▶ Stated goal A:
Please retype the part of the black currant jelly recipe starting with "03 - Set a fine-mesh" and going on through "the jelly's clarity.".

Black Currant Jelly (Printable)

Clear, intensely flavored preserve made from ripe black currants. Ideal for filling pastries, spreading on toast, or topping desserts.

# What You'll Need:

→ Fruit

01 - 2.2 lbs fresh black currants, stems removed
02 - 1 cup water

→ Sugar & Additives

03 - 4 cups granulated sugar
04 - 2 tablespoons lemon juice

# How To Make It:

01 - Rinse the black currants thoroughly under cool running water. Remove any stems or leaves, and discard any damaged or unripe berries.
02 - Combine the cleaned black currants and water in a large heavy-bottomed saucepan. Bring to a simmer over medium heat, then reduce to low. Cook, stirring and mashing occasionally, for 15 to 20 minutes until the fruit is very soft and has released all its juice.
03 - Set a fine-mesh sieve or jelly bag over a large bowl. Pour the cooked fruit mixture into the sieve and let it drain naturally for at least 2 hours, or overnight in the refrigerator. Do not press or force the fruit through the sieve to maintain the jelly's clarity.
04 - Measure the collected juice. You should have approximately 3 cups. Adjust the sugar quantity accordingly: for every cup of juice, use 1 cup of sugar.

▶ Excerpted records:
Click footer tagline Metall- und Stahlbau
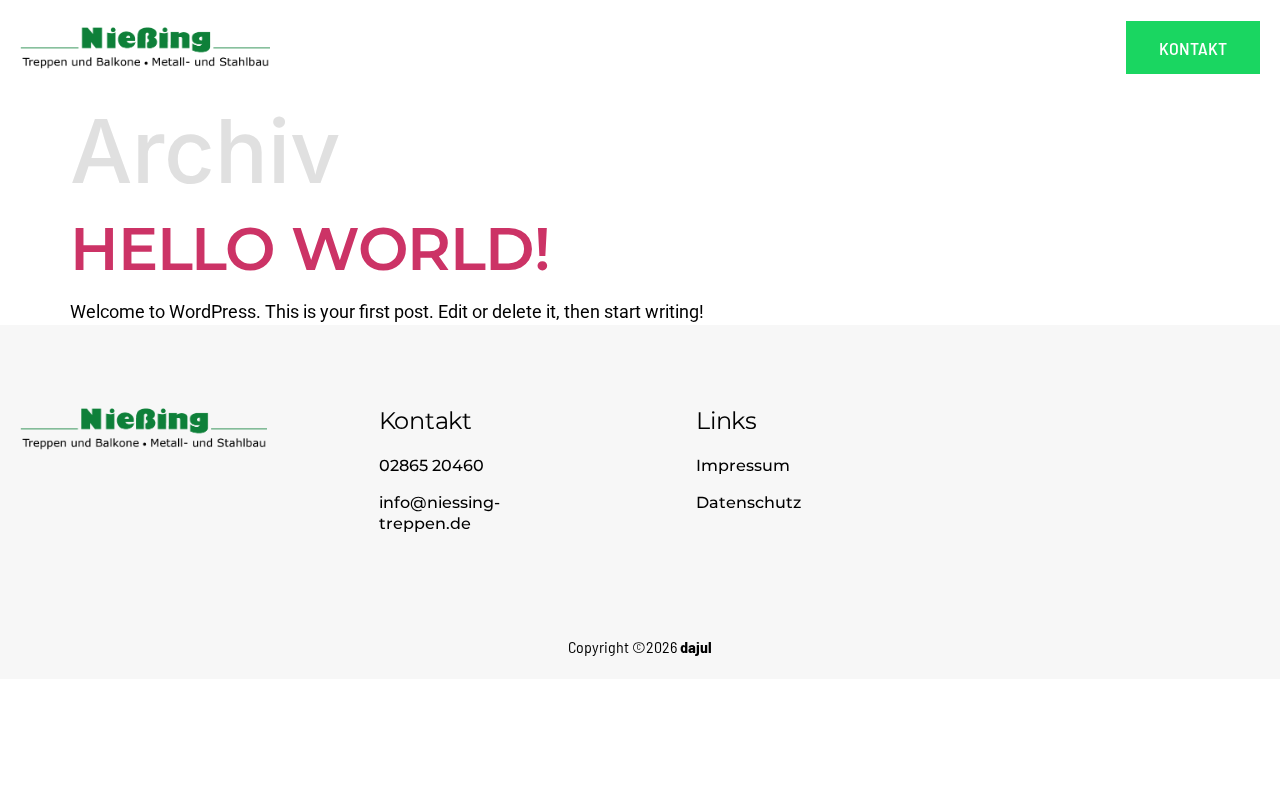(208, 443)
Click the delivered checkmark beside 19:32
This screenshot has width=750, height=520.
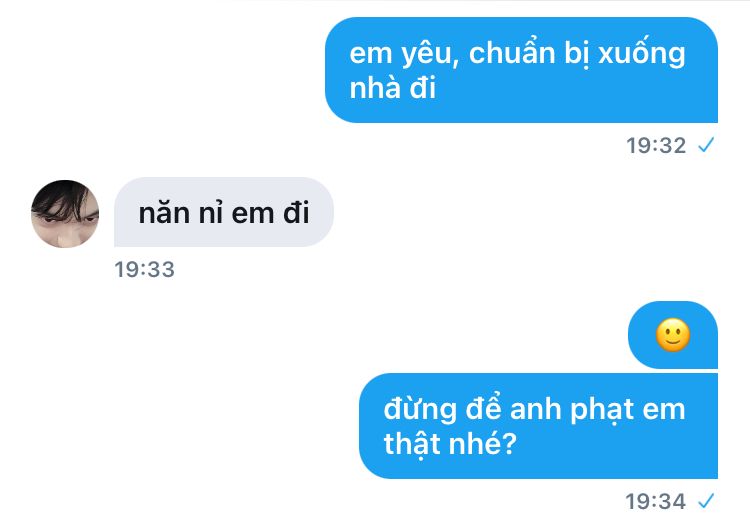706,144
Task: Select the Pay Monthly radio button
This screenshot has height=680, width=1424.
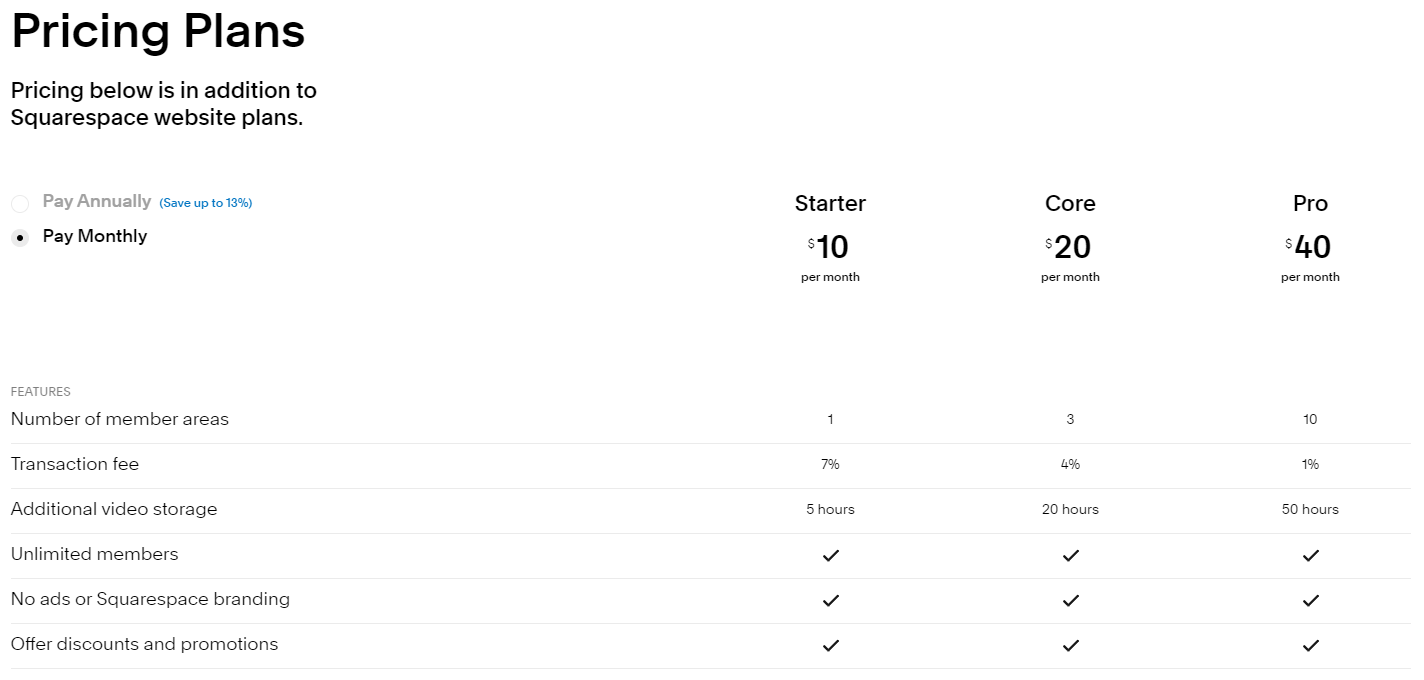Action: point(20,239)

▶ Stated goal B:
Rewrite every line of the records above with "screenshot" renamed to "image" and nothing else altered, omitting the pictures.

▶ Response A:
03 - Set a fine-mesh sieve or jelly bag over a large bowl. Pour the cooked fruit mixture into the sieve and let it drain naturally for at least 2 hours, or overnight in the refrigerator. Do not press or force the fruit through the sieve to maintain the jelly's clarity.

▶ Response B:
Click footer tagline Metall- und Stahlbau
(208, 443)
Click the delivered checkmark beside 19:32
This image has width=750, height=520.
706,144
Task: Select the Pay Monthly radio button
This image has height=680, width=1424.
Action: point(20,239)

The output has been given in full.